Al doblar la esquina de su casa, un carabinero le disparó con una escopeta de 37 milímetros: “¿Qué les íbamos a hacer dos mujeres solas de un metro sesenta de estatura?”, se sigue preguntando todavía.
Tras caer desplomada, comenzó una carrera contrarreloj para sobrevivir, con sendas operaciones para reconstruirle el rostro, ponerle una placa en la frente y curarle una lesión cerebral que le hacía expulsar líquido cefalorraquídeo por la nariz: “Si no hubiese tenido ayuda a tiempo de mis vecinos, no estaría aquí”, asegura.
Con la cabeza llena de tornillos, una cicatriz de oreja a oreja y dos cirugías pendientes para implantarle unas prótesis oculares y levantarle los párpados, Campillai dice que está “emocionalmente bien” y que saca las fuerzas del amor de su familia.
“Esto es como nacer de nuevo. He reaprendido a moverme, a pelar una papa, a picar una cebolla e incluso a comer. Si no aprendo a comer, me mancho toda”, explica con una naturalidad que sorprende y despierta admiración.
Campillai, de 37 años, es una de las víctimas más simbólicas de la brutalidad policial que se empleó en Chile para sofocar las protestas que estallaron en octubre contra el Gobierno y la desigualdad y que fue denunciada por organismos como ONU o Amnistía Internacional.

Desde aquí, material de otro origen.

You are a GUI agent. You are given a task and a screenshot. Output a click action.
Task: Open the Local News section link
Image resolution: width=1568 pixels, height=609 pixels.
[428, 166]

Su caso y el de Gustavo Gatica, el otro joven que perdió la vista en la crisis social, dieron la vuelta al mundo y visibilizaron la epidemia de mutilados oculares que dejaron las revueltas.
Según el independiente Instituto Nacional de Derechos Humanos (INDH), 460 personas resultaron con lesiones oculares tras recibir disparos de balines o lacrimógenas por parte de las fuerzas de seguridad, de las cuales 35 sufrieron pérdida total de uno de los ojos y dos quedaron ciegas.

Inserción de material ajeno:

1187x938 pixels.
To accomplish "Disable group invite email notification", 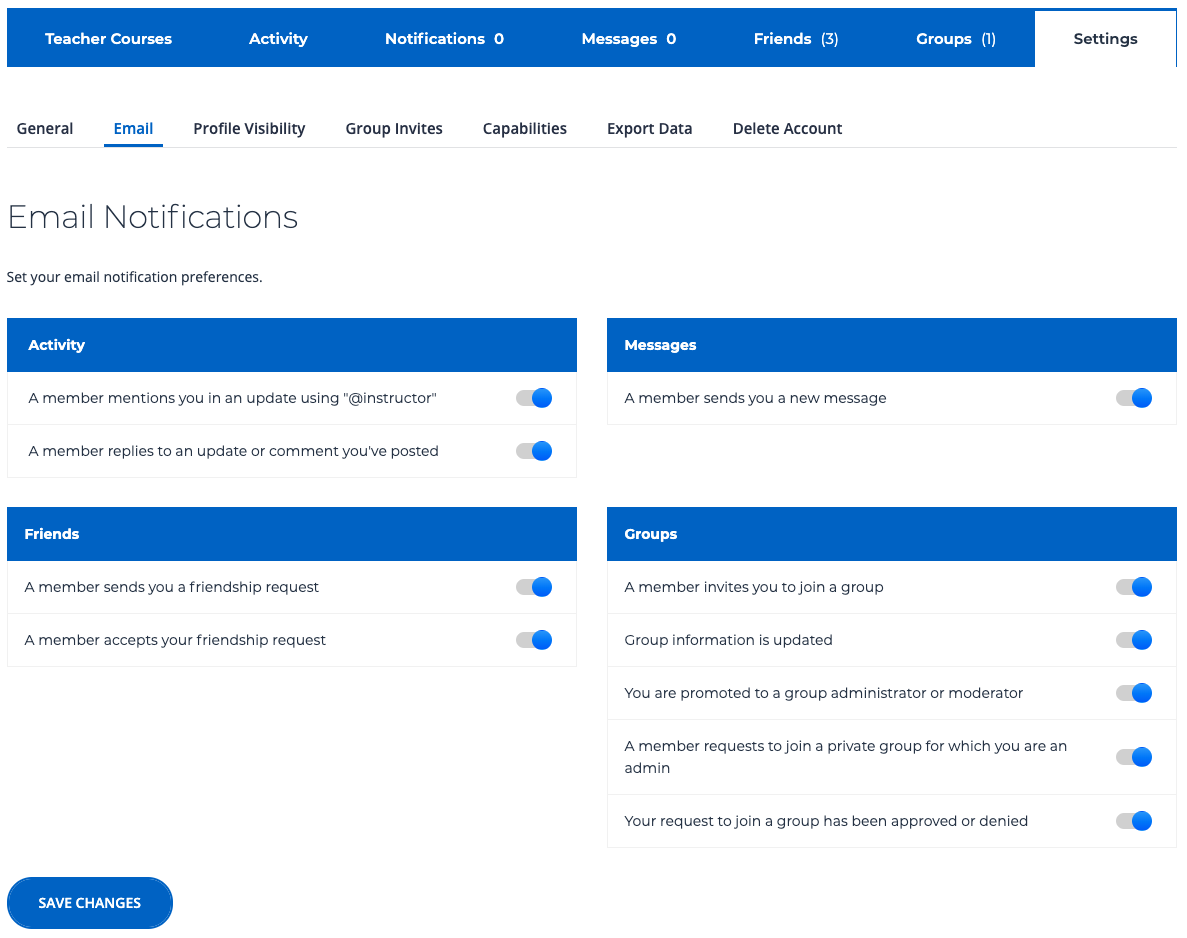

“Más que órdenes directas, los carabineros se sintieron con el derecho a disparar a la cara”, indica, en referencia a las nulas reprimendas públicas por parte del presidente chileno, el conservador Sebastián Piñera.
Tanto la baja laboral como todas las operaciones a las que se ha sometido hasta ahora han corrido a cargo de la mutualidad porque no ha recibido ningún tipo de ayuda estatal. Ni siquiera una llamada del Gobierno o de la dirección de Carabineros.
“Ya no quiero que vengan, ya pasó su momento. Solo les pido que se sumen a la querella que interpuse y que se haga justicia”, admite.
MIEDO A LA IMPUNIDAD
El cuerpo policial abrió un sumario interno y dio de baja el pasado 14 de agosto a dos funcionarios por no prestarle auxilio, pero no reconoció ni uso excesivo de la fuerza ni incumplimiento de protocolos. Paralelamente se inició una investigación judicial que apenas tiene avances.
Campillai reconoce que durante estos meses ha sentido mucho miedo a la impunidad, pero que la detención la semana pasada de un ex teniente coronel por los fatales disparos a Gatica supone un soplo de esperanza para su caso y el resto de víctimas.
“No es sólo responsable el que me disparó, que sin duda tiene culpa, sino que acá había un piquete completo y había alguien que estaba al mando. Alguien tenía que haber puesto orden y no lo hizo”, reivindica.
Está convencida de que las protestas volverán cuando pase la pandemia porque “no se le ha dado ninguna respuesta a las demandas sociales” y tiene miedo de que su familia, que siempre ha sido testigo de la convulsionada política chilena desde bastidores, salga esta vez a marchar.
Mientras tanto, se encuentra a la espera de comenzar un curso de informática para reincorporarse al mundo laboral en cuanto termine su recuperación y está centrada en su hijo más pequeño, de 9 años, al que no quiere “educar en el rencor”.
“Nadie me va a devolver mis ojitos. Tenemos que tirar para adelante 'ná' más”, concluye.